I have to ask, what the fuck is a Navy rescue swimmer being deployed to A'stan for? :confused:


----------



## Polar Bear (Apr 2, 2011)

pardus said:


> Nice to see there is an M1 Garand coming up.
> Hey Troll, looks like there is an FN in there too :cool:
> 
> 
> I have to ask, what the fuck is a Navy rescue swimmer being deployed to A'stan for? :confused:



Do you really think he is a rescue swimmer? He is a Delta SEAL attached to RED CELL


----------



## x SF med (Apr 2, 2011)

Polar Bear said:


> Do you really think he is a rescue swimmer? He is a Delta SEAL attached to RED CELL



And don't forget Recon, SF, GSG9, SAS, Legion Etrangere, Level 999 in COD4, level 987 War Elf in WoW....    and....   he's friends with both WB and 8deuce....


----------



## pardus (Apr 2, 2011)

I wonder if WB applied for the show?


----------



## x SF med (Apr 2, 2011)

Nope- they wouldn't let him talk about supplements and how cool by association he is because he knows Boon through the internets.   An an unnamed SEAL saw his name....  and just "Oh, FUCK NO.... not him."


----------



## DA SWO (Apr 2, 2011)

pardus said:


> Nice to see there is an M1 Garand coming up.
> Hey Troll, looks like there is an FN in there too :cool:
> 
> 
> I have to ask, what the fuck is a Navy rescue swimmer being deployed to A'stan for? :confused:



Two types of Rescue Swimmer's in the Navy.
 High Speed guys who jump out of helocopters to save people, and guys who ride Boston Whalers as an additional duty.  There were a number of discussions about him; my guess is he is the later. Which means he is serving an IA tour, or may have a NEC (Admin for example) that is used in Afghanistan.


----------



## pardus (Apr 2, 2011)

Thanks mate.


----------



## Centermass (Apr 6, 2011)

Well,

The golf instructor has finally left the building. My thoughts were that Joe should have been sent to the elimination challenge (Having missed all his shots) but looked more like a popularity contest with how it rang out in the end, with Jamie getting the nod against Jay.

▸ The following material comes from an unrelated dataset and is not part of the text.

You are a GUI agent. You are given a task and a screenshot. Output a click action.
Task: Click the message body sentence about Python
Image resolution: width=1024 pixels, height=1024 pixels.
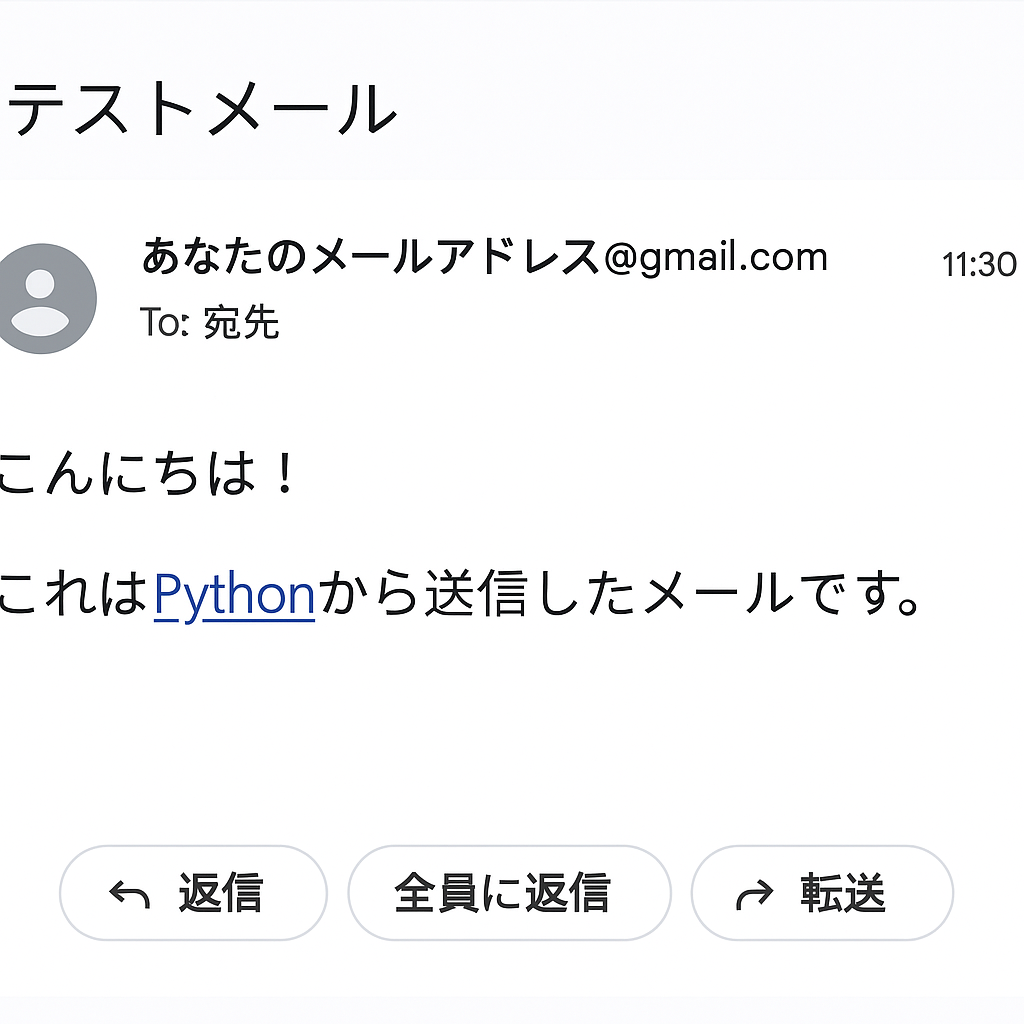pyautogui.click(x=460, y=593)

Pretty cool seeing Cleckner show up (Former 1/75) on the show. Good man and still a Ranger through and through.


----------



## DA SWO (Apr 6, 2011)

Still trying to figure out why Jamie is so hated?
I agree Jow should have gone, but Jay may have beat him, so I guess they sent the two they don't like.  I see Jamie and George shooting it out soon.
Ashley was at a disadvantage shooting first, but I think he and Joe (as the worst shooters) should have been shooting.
George should have been giving an elimination pass for his single shot hit.
One of the Marines will win as they have the overall numbers.


----------



## LimaOscarSierraTango (Apr 6, 2011)

pardus said:


> I have to ask, what the fuck is a Navy rescue swimmer being deployed to A'stan for? :confused:



He was in the TOC this time.  Last tour he rode around with EOD.



SOWT said:


> Still trying to figure out why Jamie is so hated?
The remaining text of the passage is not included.